(Collected data entries)
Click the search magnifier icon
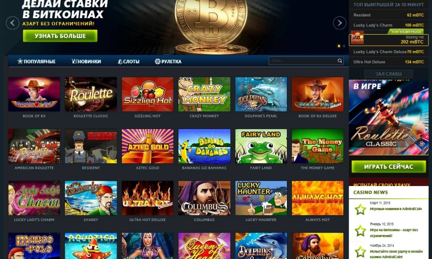Viewport: 432px width, 259px height. [340, 61]
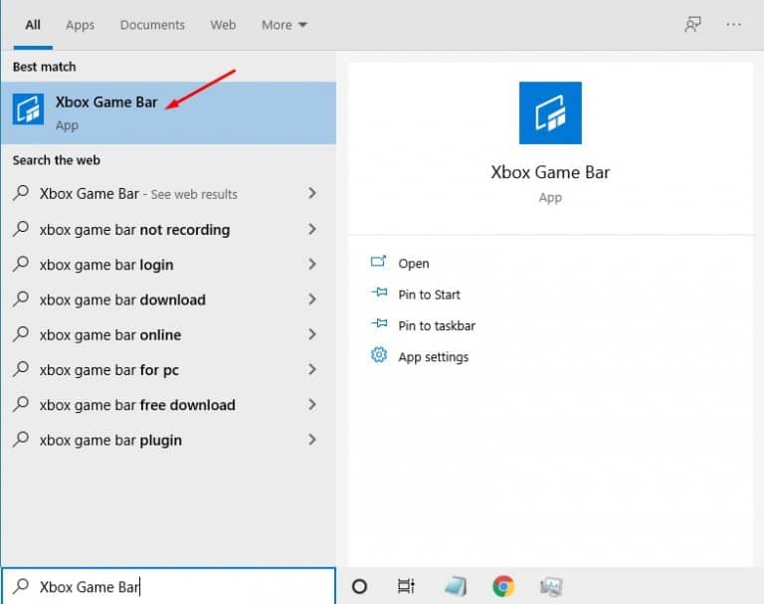
Task: Launch Google Chrome from the taskbar
Action: point(503,586)
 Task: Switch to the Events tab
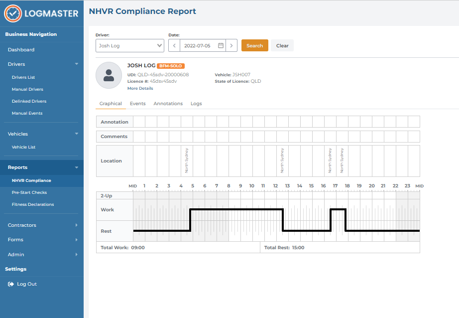pyautogui.click(x=138, y=103)
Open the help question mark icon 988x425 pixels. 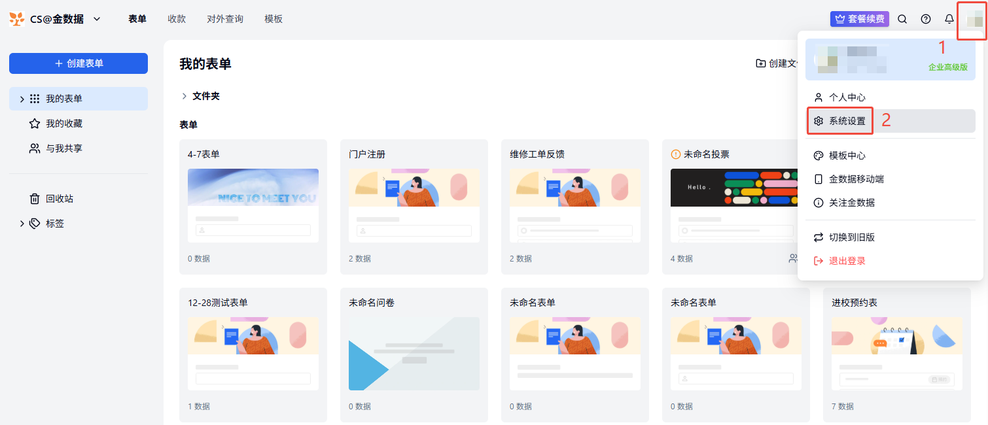[x=926, y=19]
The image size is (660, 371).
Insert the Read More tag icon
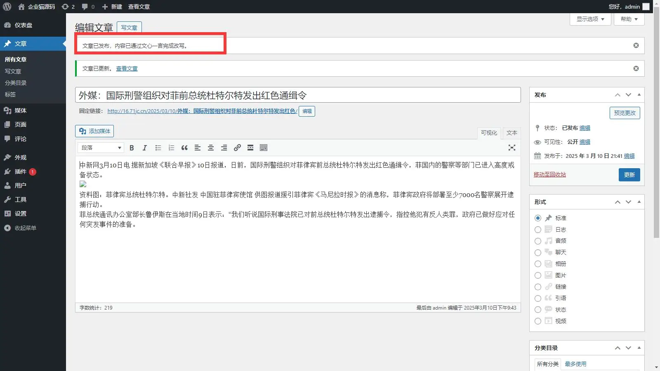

● **Task prompt**:
Copy exactly the lines from the line containing "The image size is (660, 371)." through the last line of the records, both included, and omit every picture.

● **Answer area**:
The image size is (660, 371).
Insert the Read More tag icon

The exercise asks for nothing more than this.